Understanding Why Stellar Chemistry Matters
The study begins by setting the context for why carbon-to-oxygen (C/O) ratios are crucial. The C/O ratio in a planet’s atmosphere can hint at where and how that planet formed within its protoplanetary disk. For instance, planets forming closer to their stars may show different chemical signatures than those forming farther out beyond the “water snowline.” However, to use this ratio as a reliable tracer, astronomers must also know the same quantities in the planet’s host star. Measuring these abundances is challenging, especially for young, fast-spinning stars that blur spectral lines. Building on earlier work (Paper I), Baburaj et al. aim to fill this gap by analyzing stellar compositions for five southern-sky stars that host directly imaged companions: HR 2562, AB Pic, PZ Tel, β Pictoris, and YSES 1.
The Observations Behind the Study
All five stars were observed with the Gemini South telescope’s GHOST spectrograph, capable of spreading starlight into high-resolution spectra across visible wavelengths. The team used exposure times tailored to achieve high signal-to-noise, ensuring precise measurements of faint spectral lines. Data were reduced using the Gemini DRAGONS pipeline, which corrects for instrumental effects and calibrates wavelengths. Rather than relying on overall flux, the spectra were normalized order by order, focusing on relative line strengths that reveal elemental abundances.
Analyzing the Starlight
To extract chemical information, the authors used two complementary techniques. The spectral fitting method compares observed spectra to grids of synthetic models, adjusting parameters like temperature, gravity, and metallicity until the best match is found. The equivalent width method measures the total area of absorption lines to infer how much of an element is present. Both methods were applied to carbon and oxygen lines, with further elements (like Na, Mg, Si, S, and Fe) analyzed via equivalent widths. Special care was taken to correct for non-local thermodynamic effects that can bias oxygen measurements.
What the Researchers Found
The study reveals a striking diversity in C/O ratios among these stars. HR 2562, AB Pic, and YSES 1 exhibit solar-like C/O ratios (around 0.5–0.6), while PZ Tel and β Pictoris show significantly sub-solar values (0.22–0.28). These differences are statistically robust, with β Pic and PZ Tel standing out at over four standard deviations below solar values. When combining these results with their earlier sample, the authors find that this group of directly imaged companion hosts tends to have slightly super-solar carbon and oxygen abundances overall, suggesting that their birth disks may have been rich in volatile elements.
Comparing to Other Stellar Populations
To place their findings in a broader context, Baburaj et al. compare their sample’s chemistry with that of other known planet-hosting stars using statistical tests. They find no strong evidence that directly imaged host stars form a chemically distinct population. However, when comparing individual stars to their planets’ atmospheres, several companions exhibit super-stellar C/O ratios, supporting the idea that these planets formed by gas accretion beyond the water snowline, consistent with “planet-like” rather than “brown dwarf–like” formation pathways.

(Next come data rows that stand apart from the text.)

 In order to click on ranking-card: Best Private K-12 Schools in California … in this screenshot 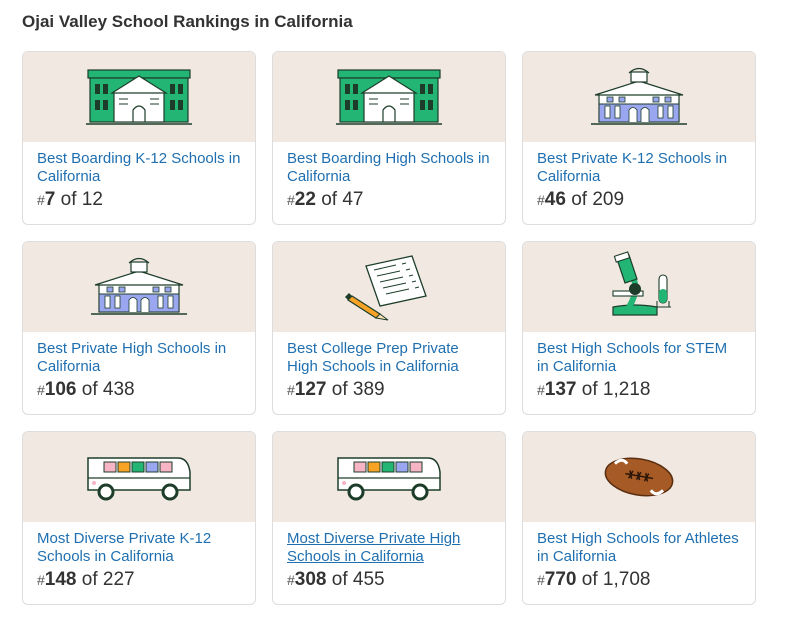, I will do `click(639, 138)`.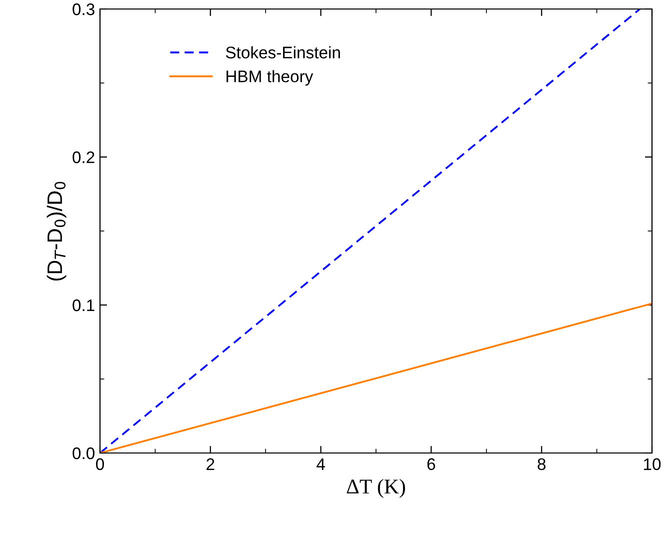  Describe the element at coordinates (83, 306) in the screenshot. I see `y-tick-label: 0.1` at that location.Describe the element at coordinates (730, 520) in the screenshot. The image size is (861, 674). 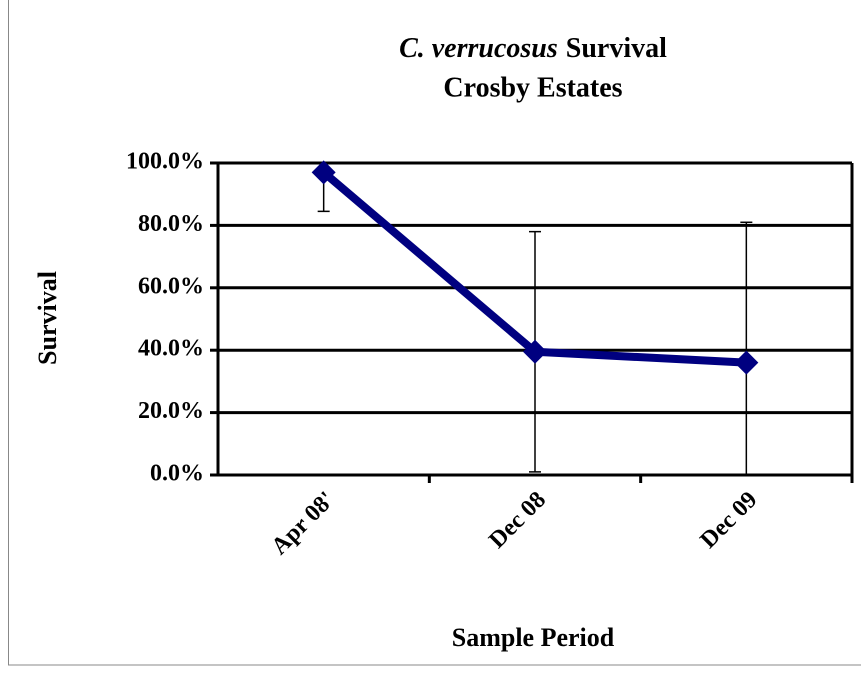
I see `x-tick-label: Dec 09` at that location.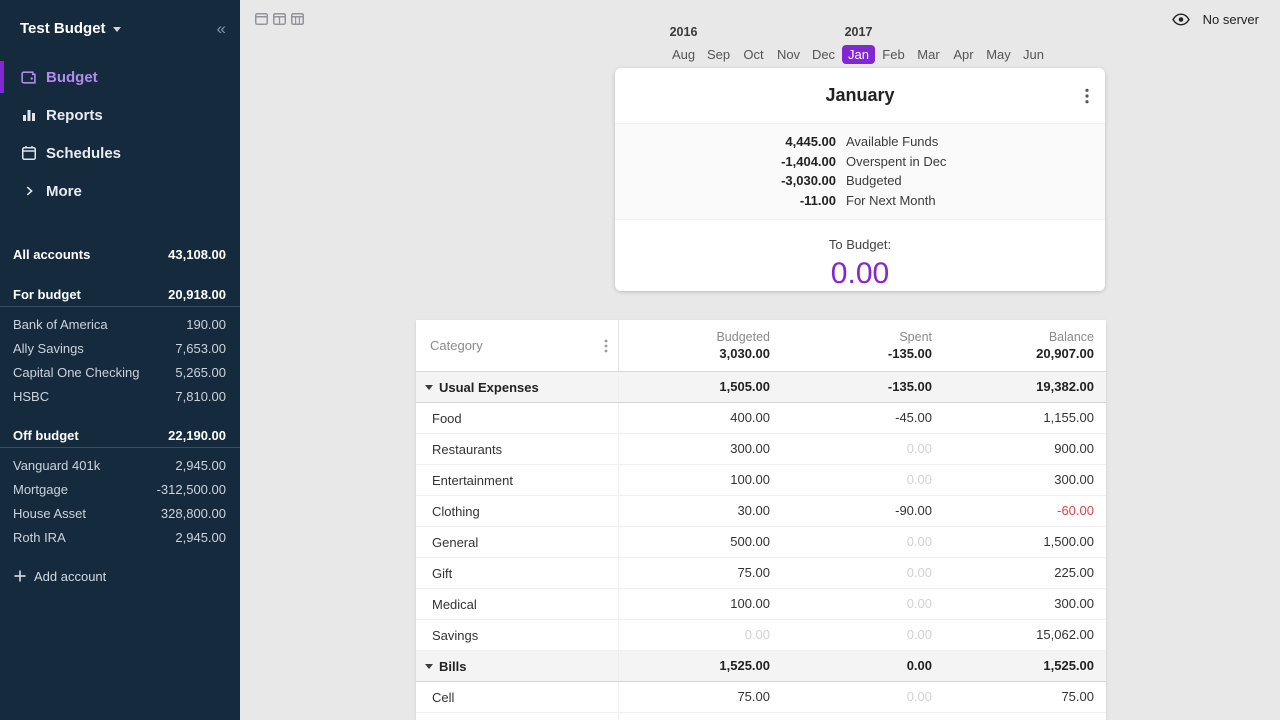  What do you see at coordinates (788, 54) in the screenshot?
I see `month-button: Nov` at bounding box center [788, 54].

Implications and Future Directions
By precisely measuring stellar compositions, this work provides the necessary baseline for interpreting exoplanet atmospheric data from JWST and future telescopes. The finding that some host stars show sub-solar C/O while their planets exhibit enhanced values strengthens the case that planet formation leaves detectable chemical fingerprints. As Baburaj and colleagues continue their survey, expanding it to more targets will help clarify how universal these trends are and how closely the chemistry of a planet reflects that of its parent star.